Leiter Abteilung Allgemeinbildung BFS Verkehrswegbauer Sursee

Urs Gilli

Leiter ICT BFS Verkehrswegbauer Sursee

Die Lernortkooperation im Berufsfeld Verkehrswegbau findet seit dem Schuljahr 20_21 digital statt. Alle drei Lernorte (Fachkurse, betriebliche und überbetriebliche Bildung) sind auf der webbasierten Plattform vertreten und bieten für Lernende, Lehrpersonen und Berufsbildner/innen verschiedene Angebote und Instrumente. Im Zentrum steht das kompetenzorientierte Lernen: Praktische und schulische Tätigkeiten werden dabei dokumentiert und reflektiert. Inhalte können mit anderen geteilt und im persönlichen Portfolio zusammengestellt werden.
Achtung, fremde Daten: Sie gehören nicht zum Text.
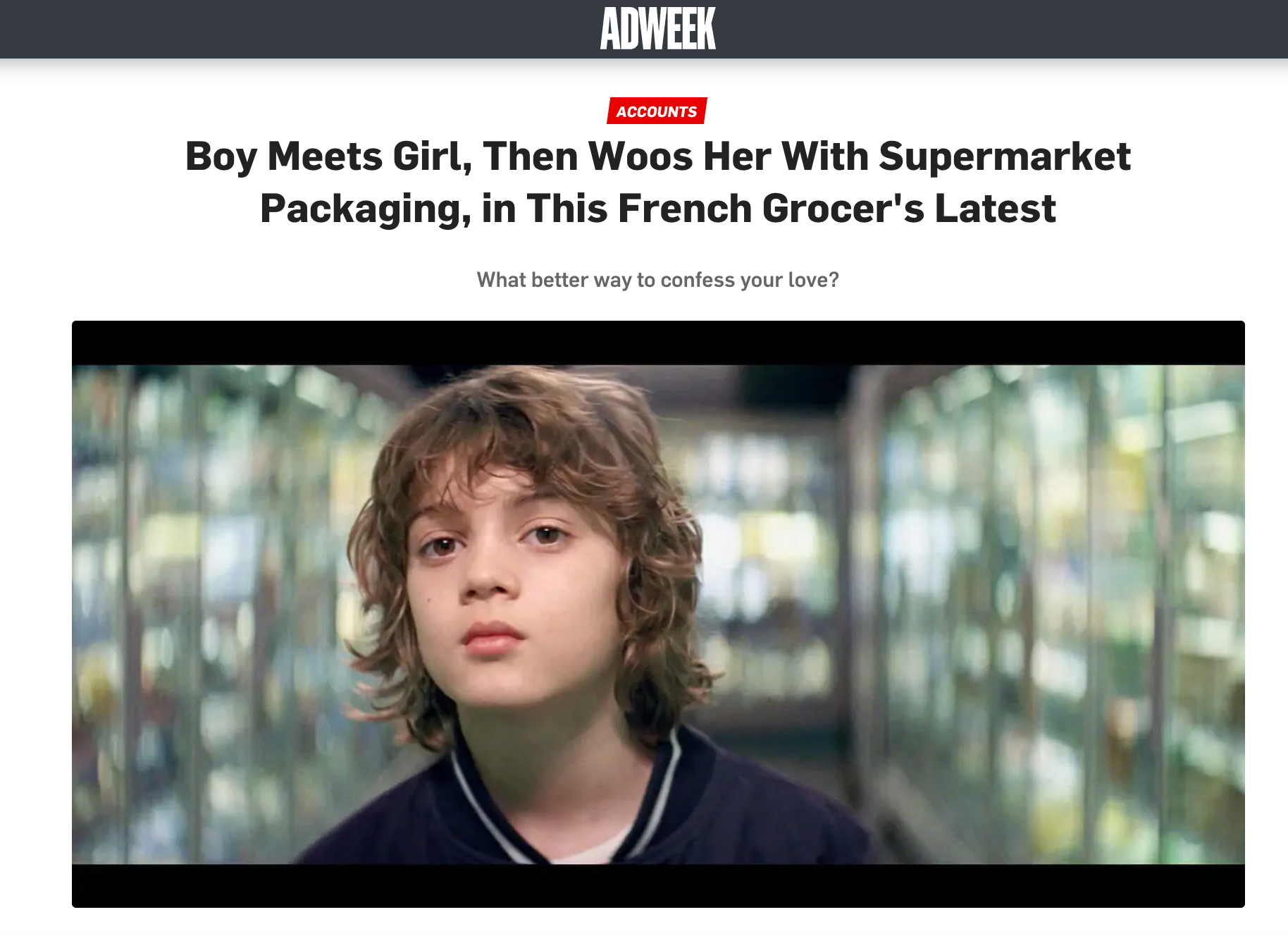Screen dimensions: 1288x936
Task: Click the bottom black letterbox bar of the video
Action: 658,886
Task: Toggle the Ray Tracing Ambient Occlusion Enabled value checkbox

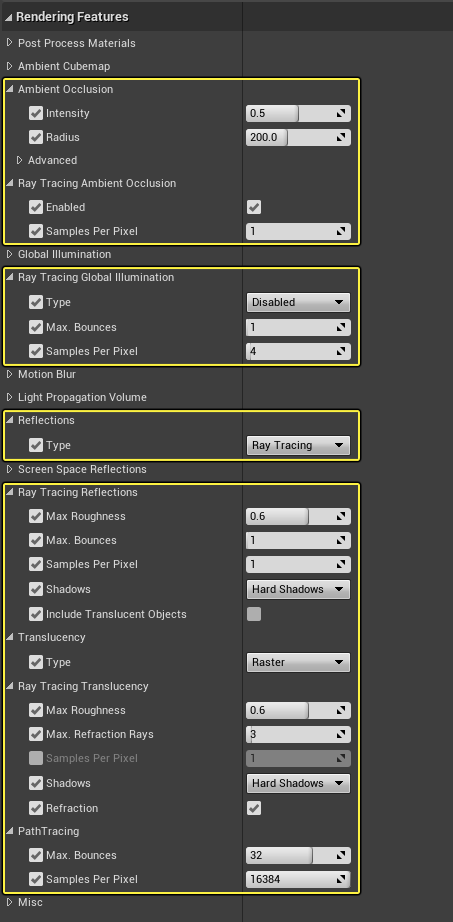Action: point(254,207)
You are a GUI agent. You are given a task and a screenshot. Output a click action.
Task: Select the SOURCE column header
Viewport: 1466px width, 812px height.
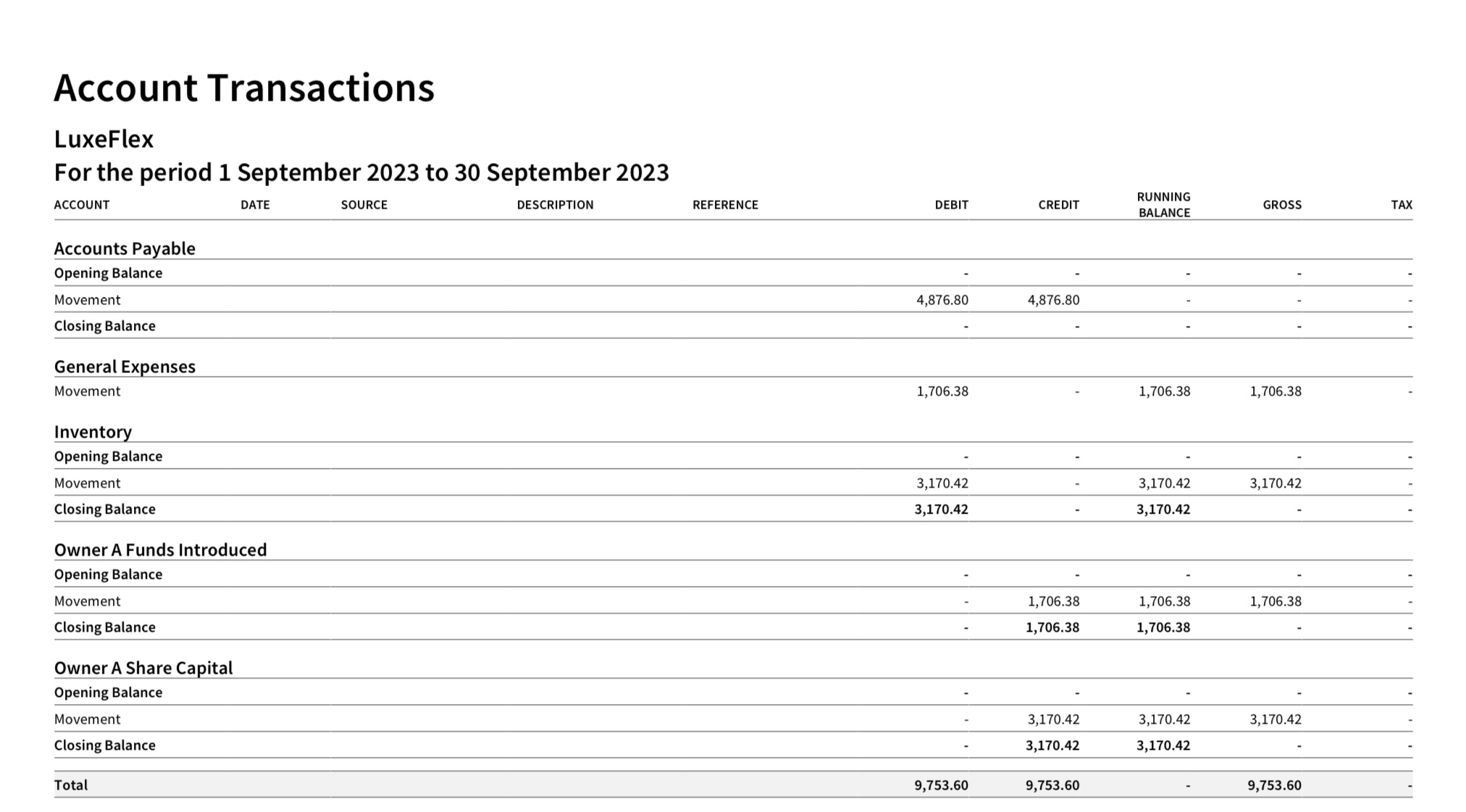point(364,205)
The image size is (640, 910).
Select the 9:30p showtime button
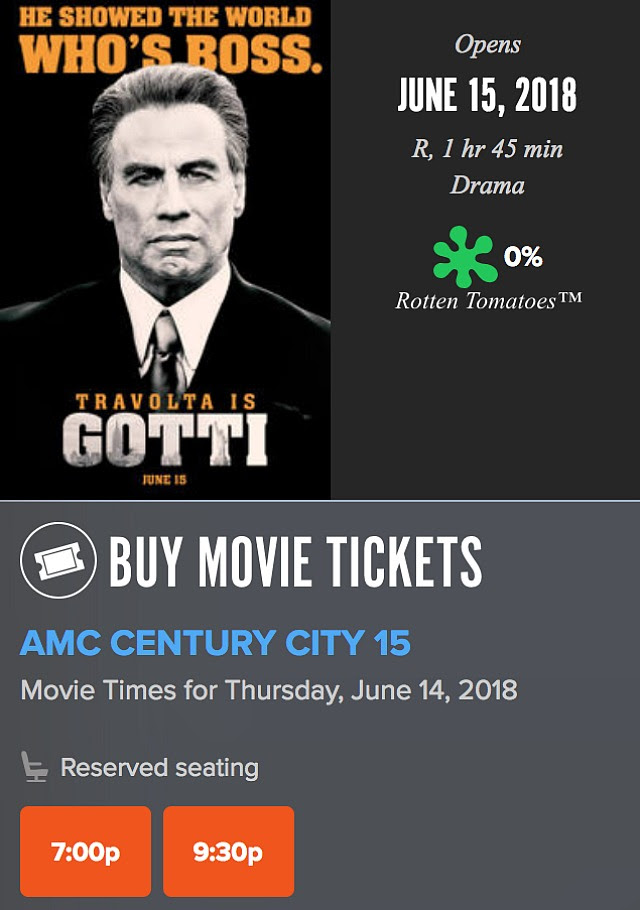(x=228, y=852)
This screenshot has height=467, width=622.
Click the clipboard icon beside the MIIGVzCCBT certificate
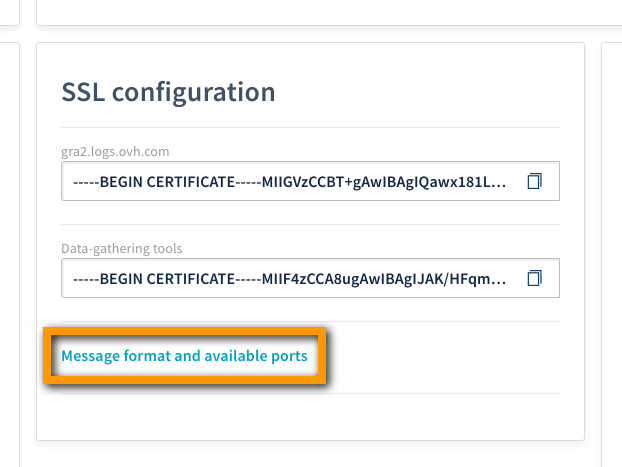point(534,181)
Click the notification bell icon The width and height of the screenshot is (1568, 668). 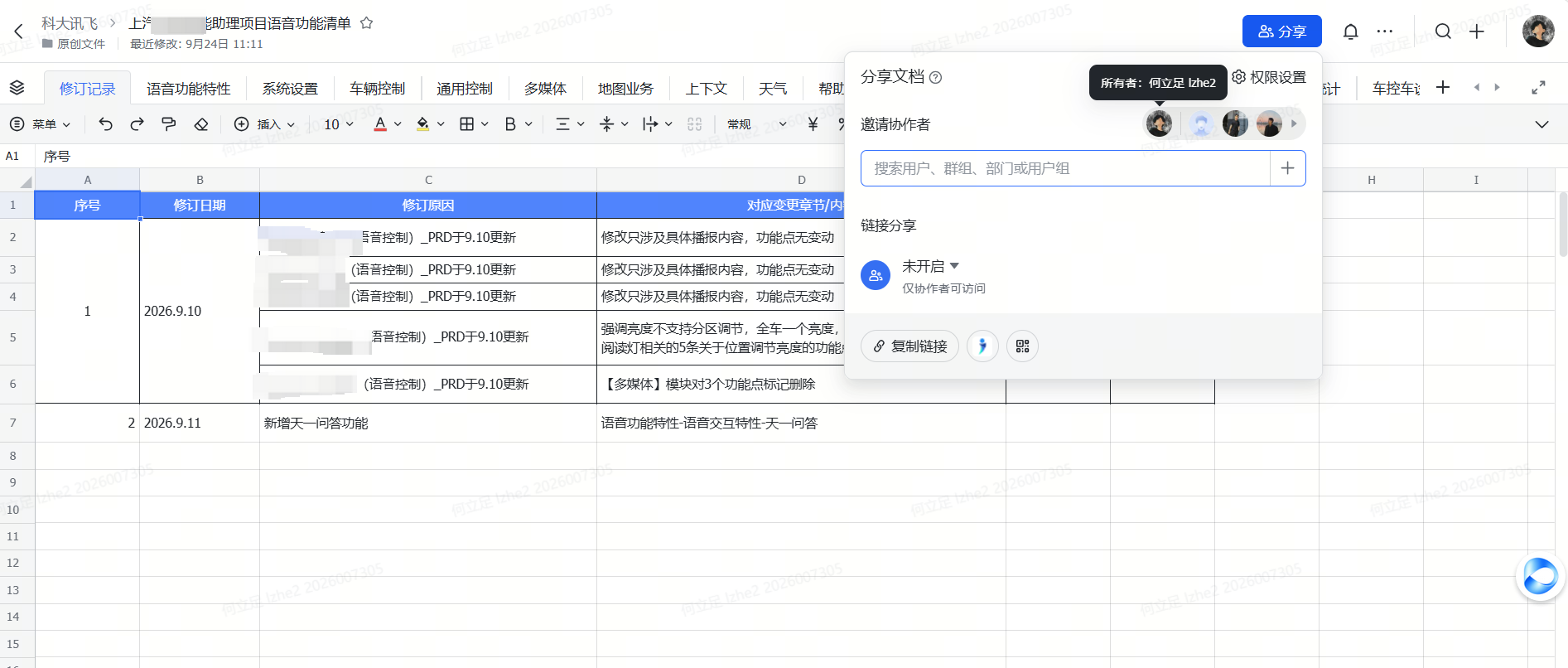click(1350, 31)
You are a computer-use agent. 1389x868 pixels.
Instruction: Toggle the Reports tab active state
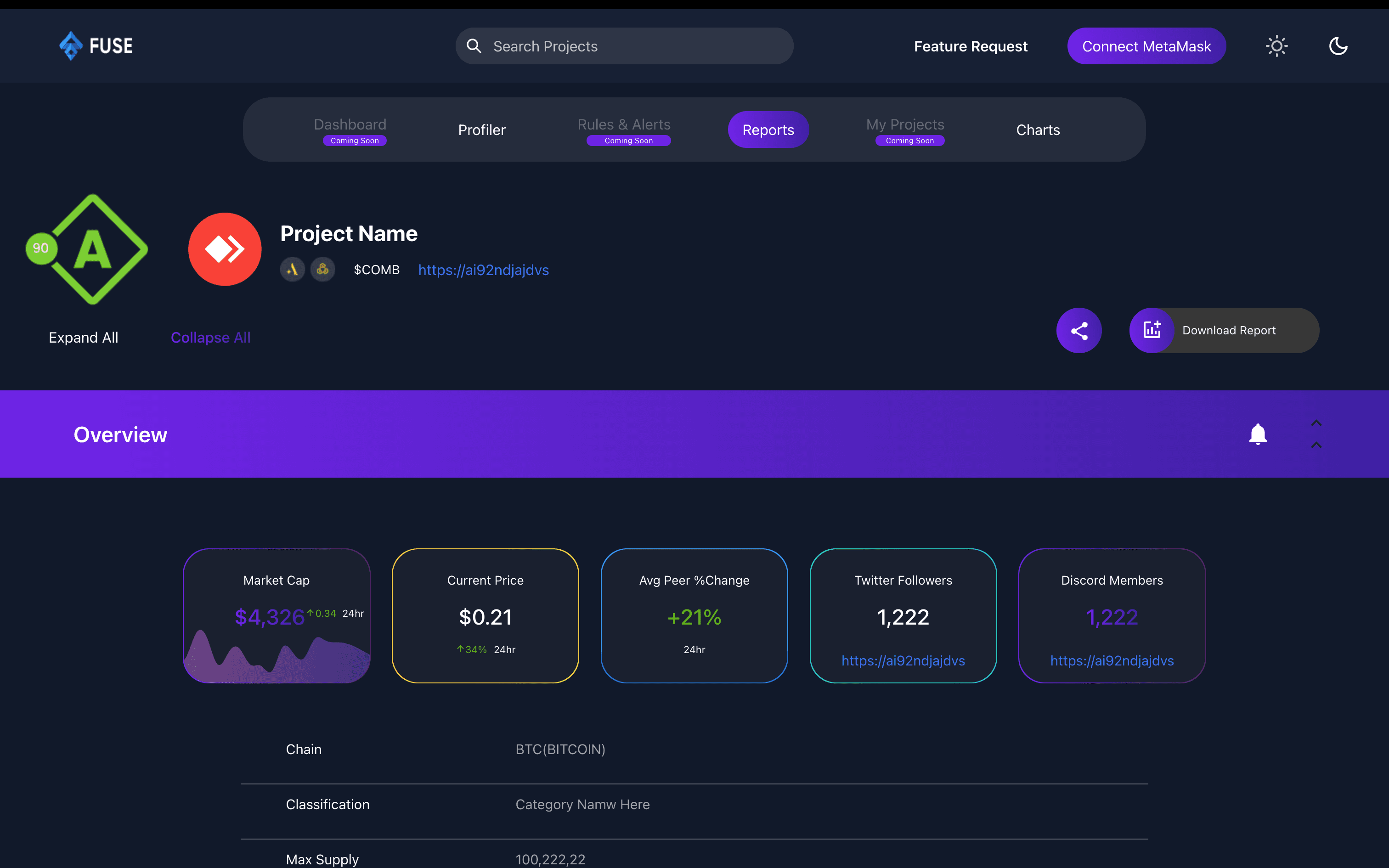[768, 129]
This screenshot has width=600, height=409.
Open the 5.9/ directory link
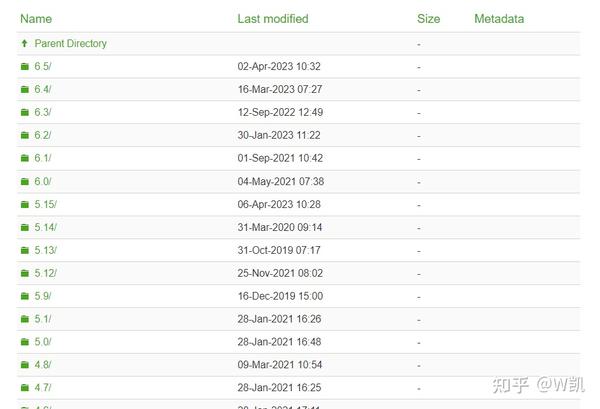[43, 297]
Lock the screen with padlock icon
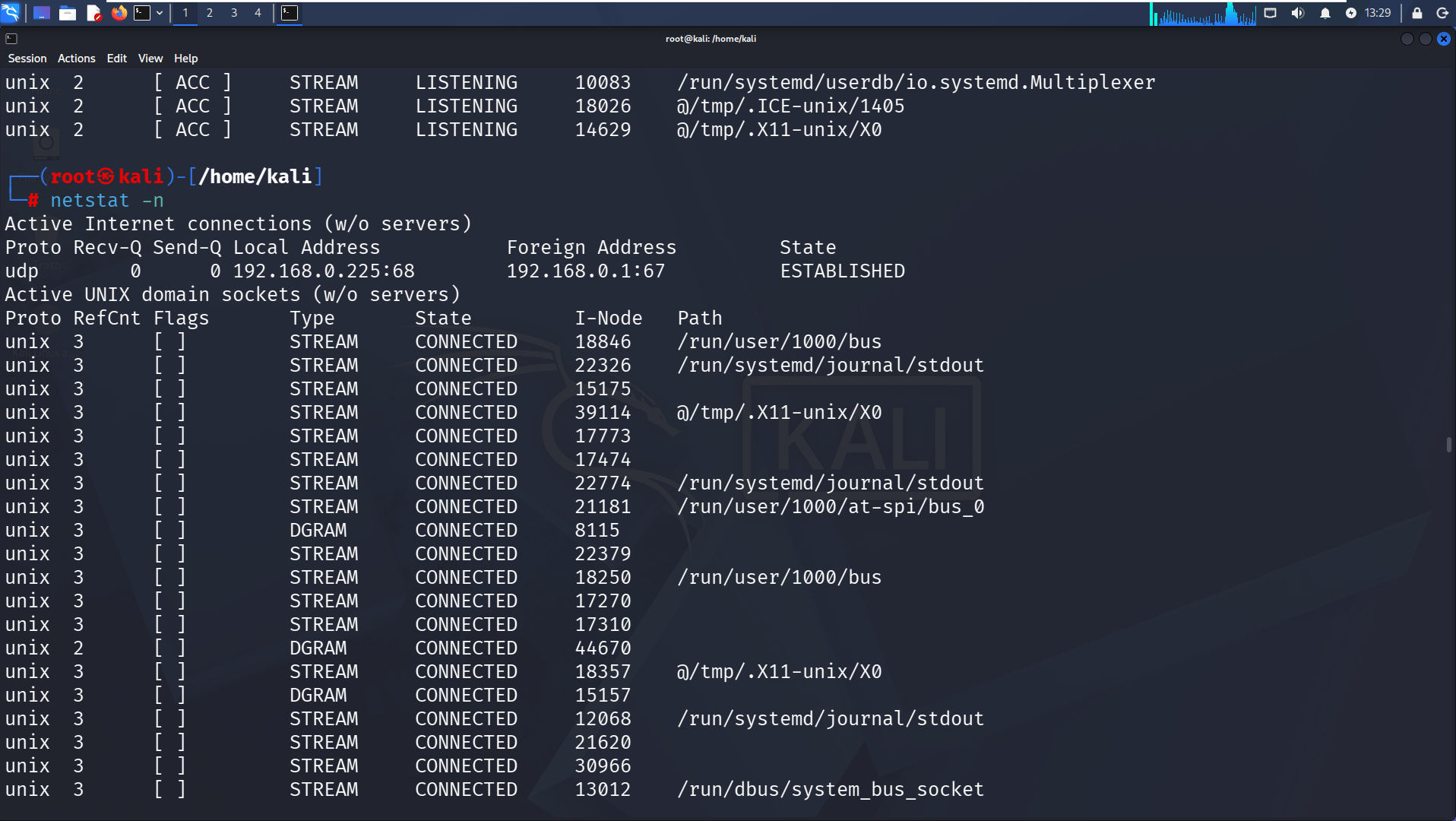 click(1416, 13)
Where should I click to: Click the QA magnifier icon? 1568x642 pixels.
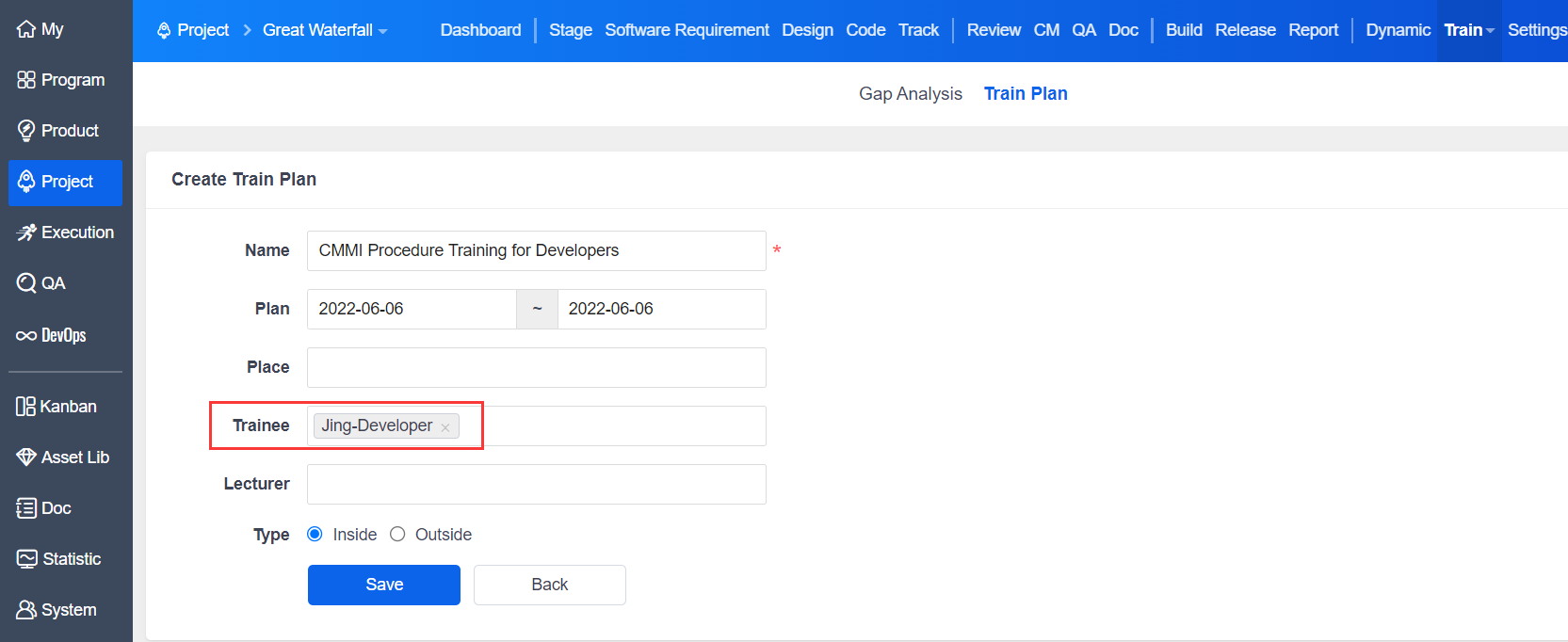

Die Überprüfung und die Weiterentwicklung von Kompetenzen kann auf der Grundlage von Fremd- und Selbsteinschätzungen zeit- und ortsunabhängig durchgeführt werden. Berufsbildner/innen können sich jederzeit über den Ausbildungsstand ihrer Lernenden informieren und auf der Plattform direkt den Bildungsbericht erstellen.

11.30 bis 12.30

Workshop 6: Kompetenzorientierung und Abbildung der beruflichen Realität

Daniel Degen

Doktorand und wissenschaftlicher Mitarbeiter im Zentrum Berufsbildung PH Luzern

In der beruflichen Grundbildung ist der Aufbau von Handlungskompetenzen ein zentraler Bestandteil der Bildungspläne. Lernende sollen im Verlauf ihrer Ausbildung lernen, berufliche Situationen und Anforderungen zielgerichtet, verantwortungsbewusst und erfolgreich zu bewältigen. Ziel des Unterrichts an Berufsfachschulen ist deshalb die Verbindung von handlungsleitendem Wissen mit der aktuellen beruflichen Praxis anhand von einer aktiven Auseinandersetzung mit berufstypischen Situationen. In diesem Workshop diskutieren wir anhand von beispielhaften Lehr- und Lernsettings, inwiefern eine Berufsfelddidaktik, die die Berücksichtigung und den Bezug auf zielgruppen- und berufsspezifische Anforderungen und Handlungssituationen postuliert, den Ansprüchen der Handlungskompetenzorientierung gerecht werden kann.